William Golding's 1954 masterpiece is lodged within the psyche of generations who encountered it as a favoured school text.
The novel offers an accessibly intelligent treatment of big themes and delivers a slap in the face to the romanticised view of childhood as a font of innate virtue.
Auckland Theatre Company's interpretation opens with a sharp depiction of the careless anarchy of a contemporary classroom where cellphones are automatically raised to record a casual piece of bullying.
The entrance into the dystopian world of marooned schoolboys is given a hallucinatory quality as a dozen Kings College choir boys fill the stage and it seems a pity that this enchanting chorus did not reappear until the curtain call.
English public school culture is convincingly portrayed with clear accents representing the nuances of class distinctions.
A more contemporary edge is provided by the grungy aesthetic of Tracey Collins' set and Eden Mulholland's haunting musical score.
The period setting creates a distancing effect that is bolstered by the portrayal of the breakaway tribe of hunters.

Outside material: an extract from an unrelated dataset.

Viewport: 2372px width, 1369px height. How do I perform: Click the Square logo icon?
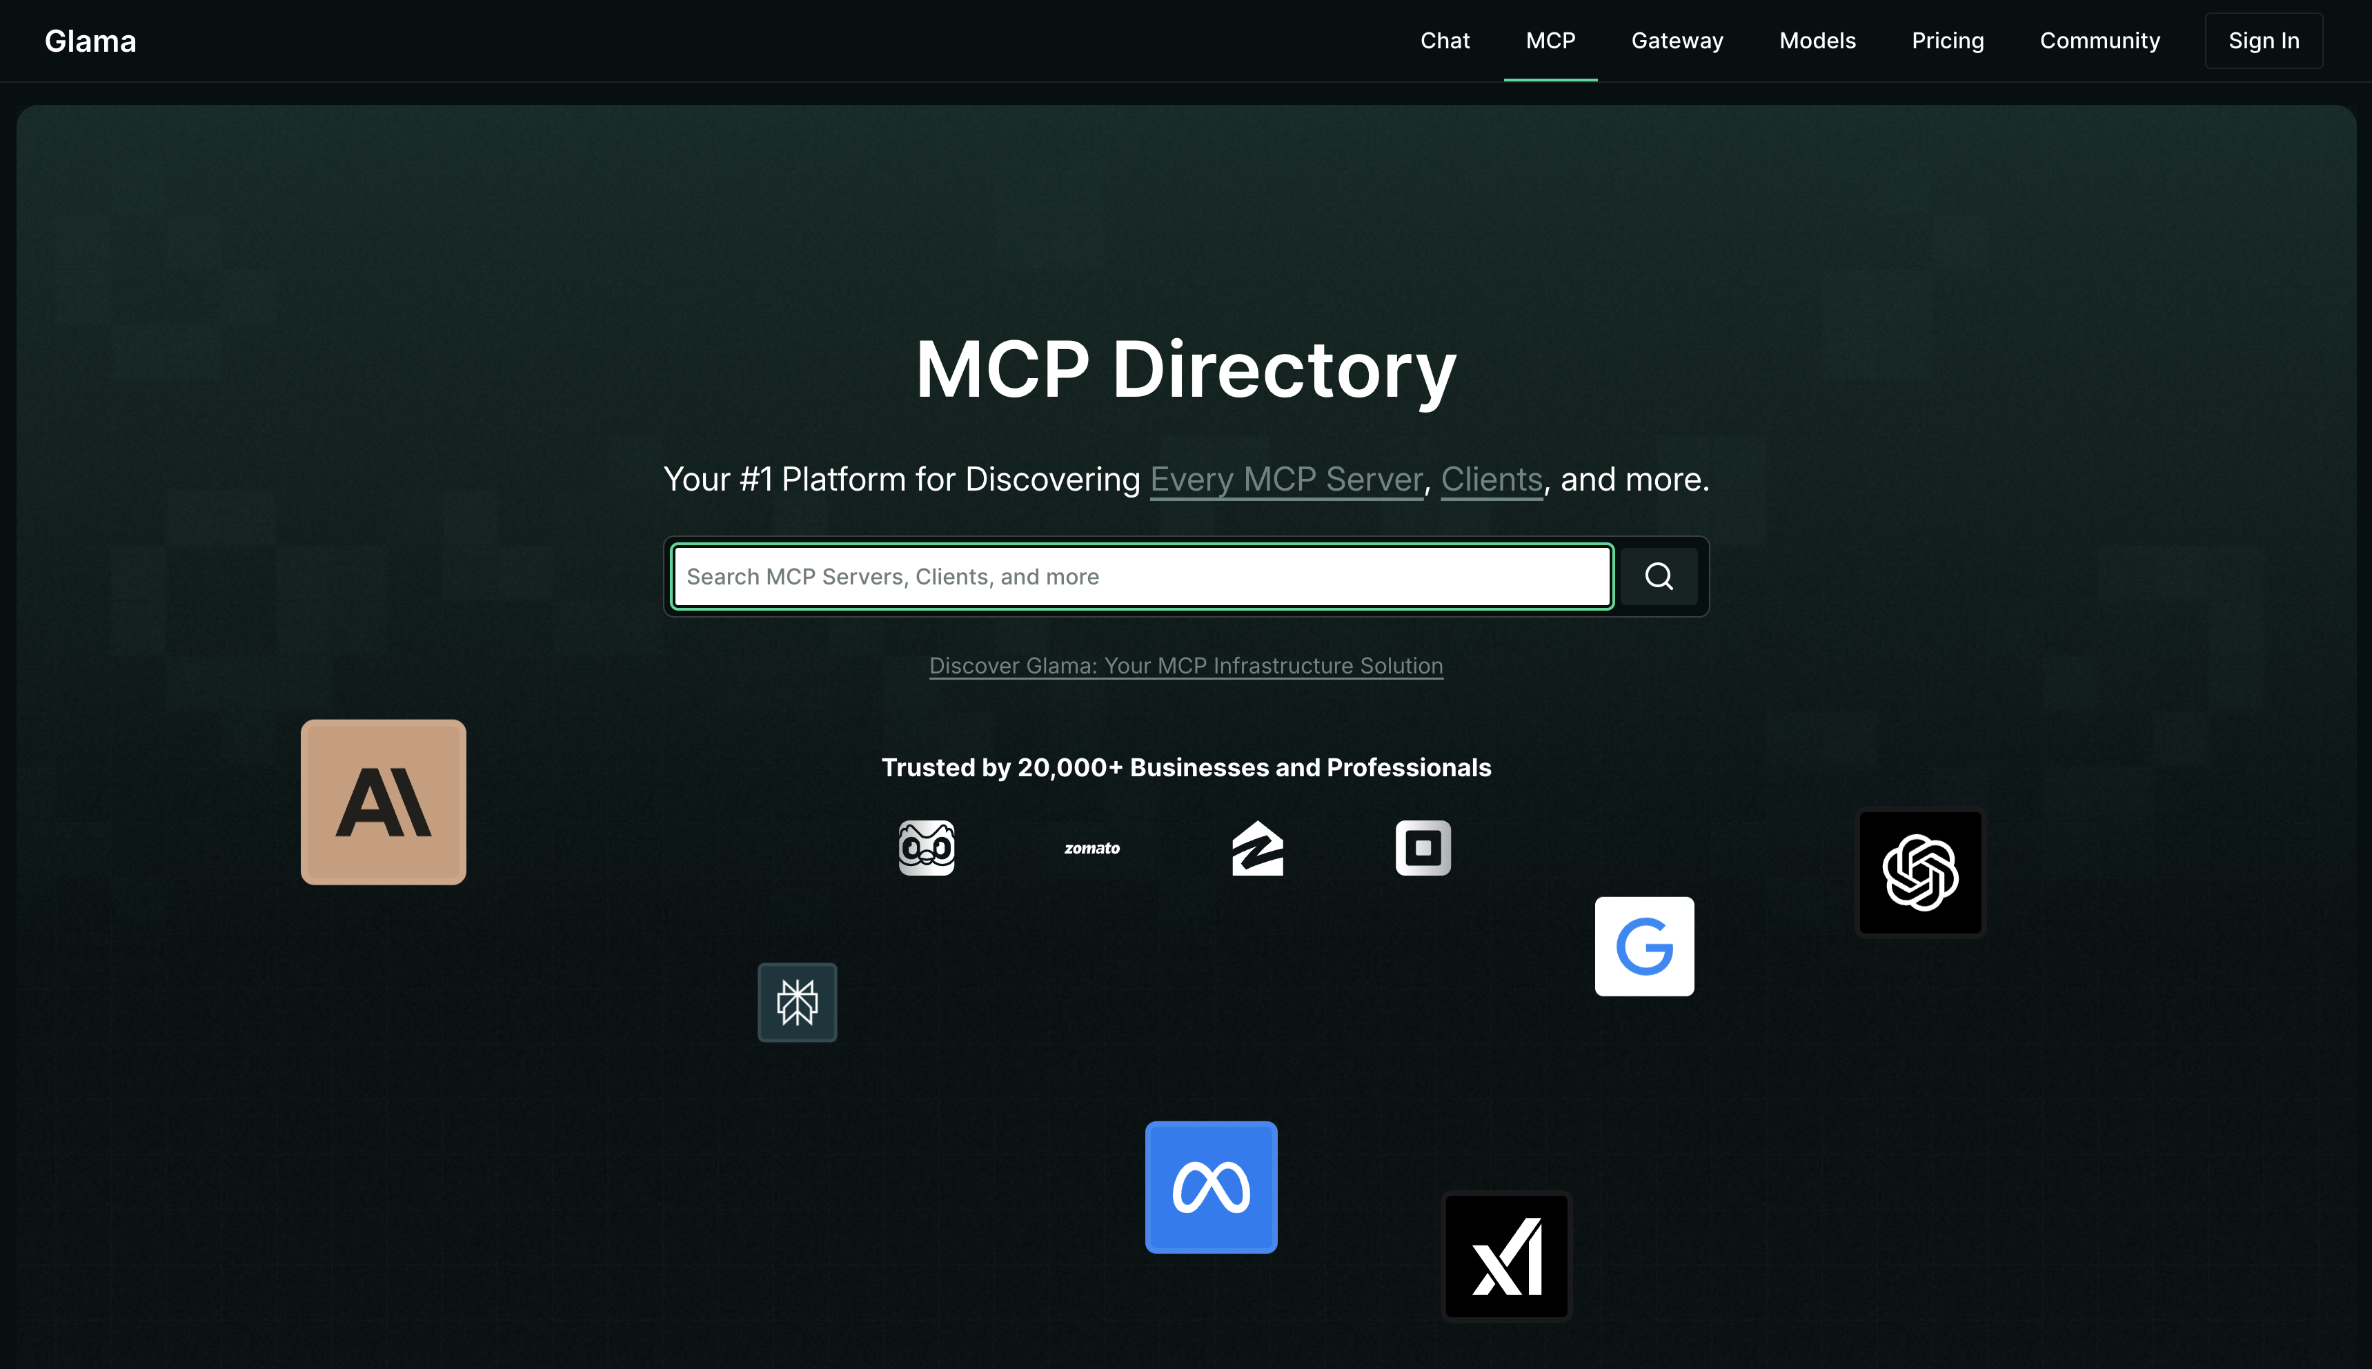point(1422,848)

Their leader is played with compelling intensity by Jordan Mooney, but he switches abruptly from an upper-class prat to a deranged psychopath in an interpretation that confounds the idea that destructive brutality is present within all of us.
Leon Wadham gives a sympathetic portrait of the well-meaning but ineffectual leader and Anton Tennet captures the independent spirit of a free-thinker who separates himself from the herd mentality.
But the production really finds its feet in Zane Fleming's superb portrayal of Piggy as a working class lad who like a prophetic Jeremiah is compelled to bring the truth to his wayward community.
His pedantic insistence on the value of lawfulness brings the play to a deeply moving climax as an unshakable commitment to justice leads him to provocatively demand the return of his stolen glasses.